NFL Game Of Acceptance
Picture this: 48 minutes after a game more closely resembling a battle fought with comrades, brothers, what could be more soothing than a shower? And what if said brethren, who lines up for work beside you, takes a block from an opposing defender for you, eats dinner with you, and happens to be gay?
Michael Sam recently announced to the public that he, a first team All American and AP Defensive Player of the Year, is gay. Mind you, this is three months before the NFL Draft where Sam is projected to be a high draft pick.
His NFL career now in jeopardy, one NFL general manager anonymously said that if Sam’s value depreciates past the third round in the draft, then “something stinks.” So is the NFL ready for an openly gay player?

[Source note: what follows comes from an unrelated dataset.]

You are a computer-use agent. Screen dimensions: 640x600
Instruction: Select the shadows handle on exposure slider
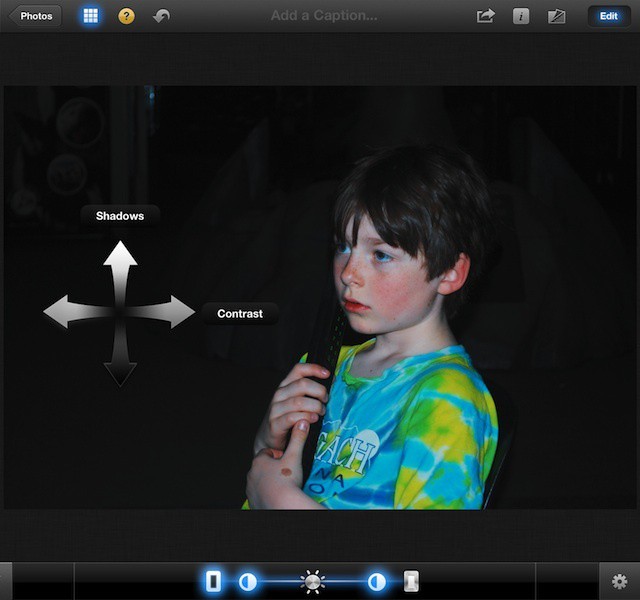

Now Sam can quite clearly play, and he may be able to carve an outstanding NFL career for himself. He will not be denied as an athlete if he is able to prove his value on the field. Yet it is precisely what happens off the field; in the locker room, in the showers, amongst other players and the media where Sam will be noticed.
The pressure Sam must face as the first active gay player in the NFL, and the distraction he will provide to the team will be enormous. A quick look through social media platforms like Twitter will reveal how divided players are on the issue.
One NFL player says: “Half of the NFL’s locker rooms will accept him and half won’t. It’s a roll of the dice whether he would be accepted or not,” showing that while some players will be highly supportive and tolerant of Sam, many will not be.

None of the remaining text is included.